TASK TO COMPLETE: The expected result is the full set of records, copied precisely, with images dropped.

[Collected data entries]
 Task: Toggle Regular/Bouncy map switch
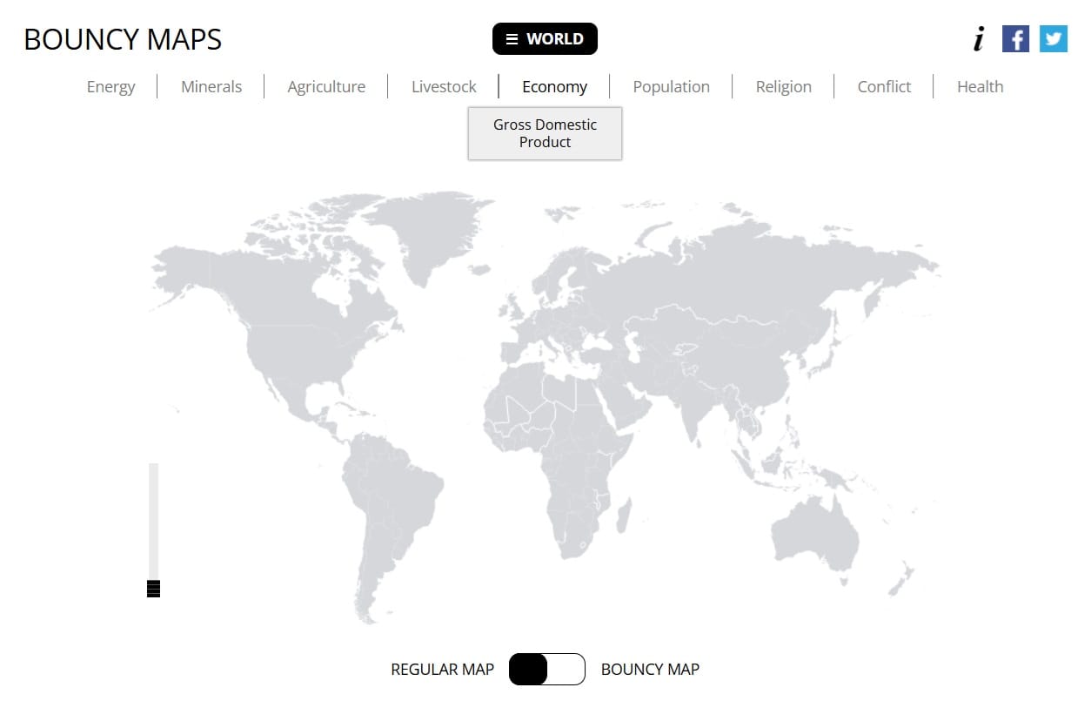coord(546,670)
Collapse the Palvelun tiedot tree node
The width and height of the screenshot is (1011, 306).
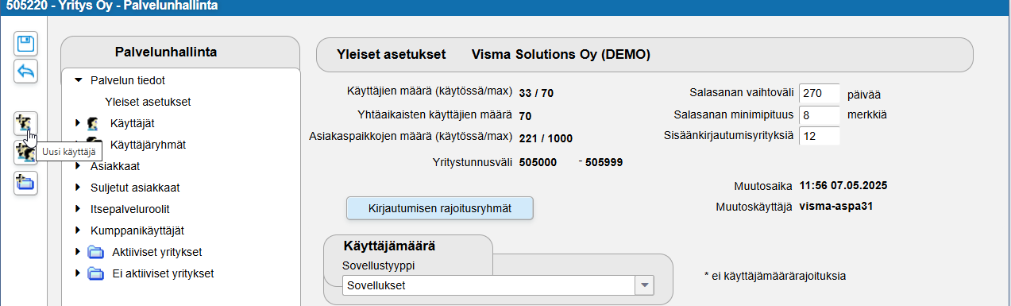pyautogui.click(x=78, y=79)
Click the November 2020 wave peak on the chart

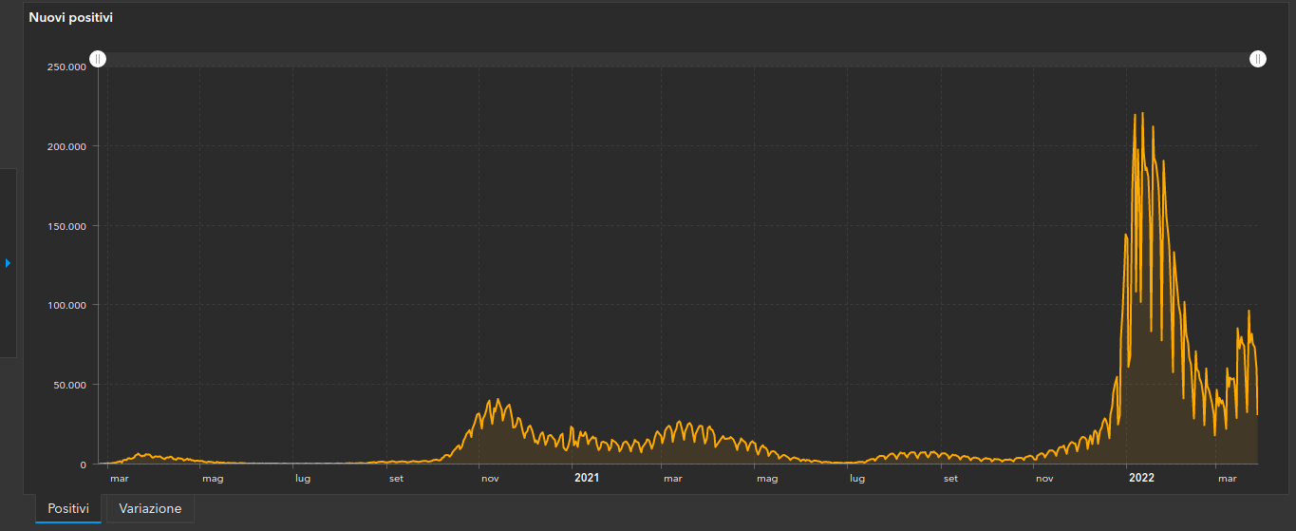click(498, 400)
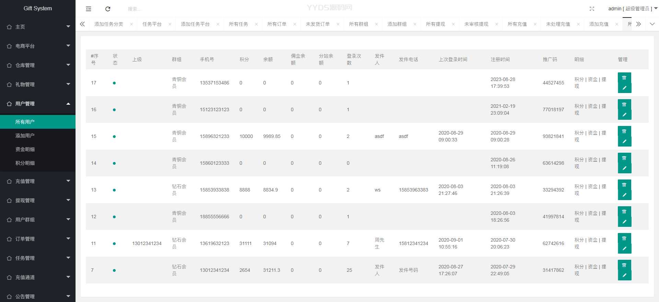
Task: Open the admin account dropdown
Action: point(632,9)
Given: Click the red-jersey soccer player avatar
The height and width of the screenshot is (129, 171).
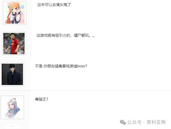Looking at the screenshot, I should pyautogui.click(x=14, y=44).
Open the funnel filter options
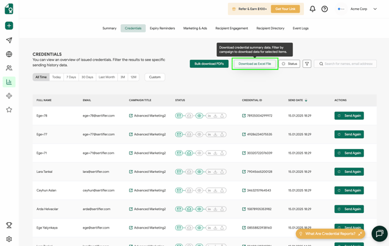389x246 pixels. click(x=307, y=64)
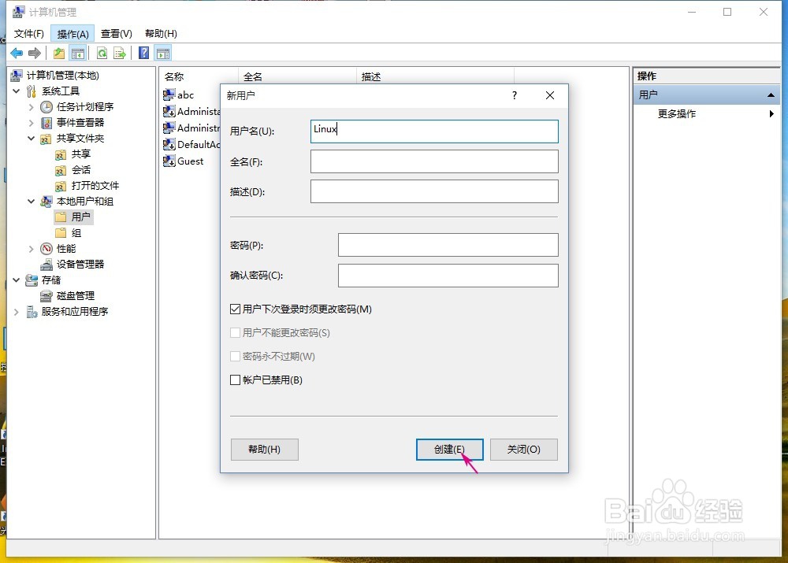Select the 事件查看器 tree item icon
The width and height of the screenshot is (788, 563).
[x=47, y=122]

RESULT OF THIS EXERCISE:
 Task: Toggle Regular/Bouncy map switch
coord(546,670)
Collapse the Palvelun tiedot tree node
The width and height of the screenshot is (1011, 306).
pyautogui.click(x=78, y=79)
Click the November 2020 wave peak on the chart

click(498, 400)
Task: Open the admin account dropdown
Action: point(632,9)
Given: Click the red-jersey soccer player avatar
The height and width of the screenshot is (129, 171).
Looking at the screenshot, I should pyautogui.click(x=14, y=44).
Open the funnel filter options
389x246 pixels. click(x=307, y=64)
Select the 事件查看器 tree item icon
The width and height of the screenshot is (788, 563).
[x=47, y=122]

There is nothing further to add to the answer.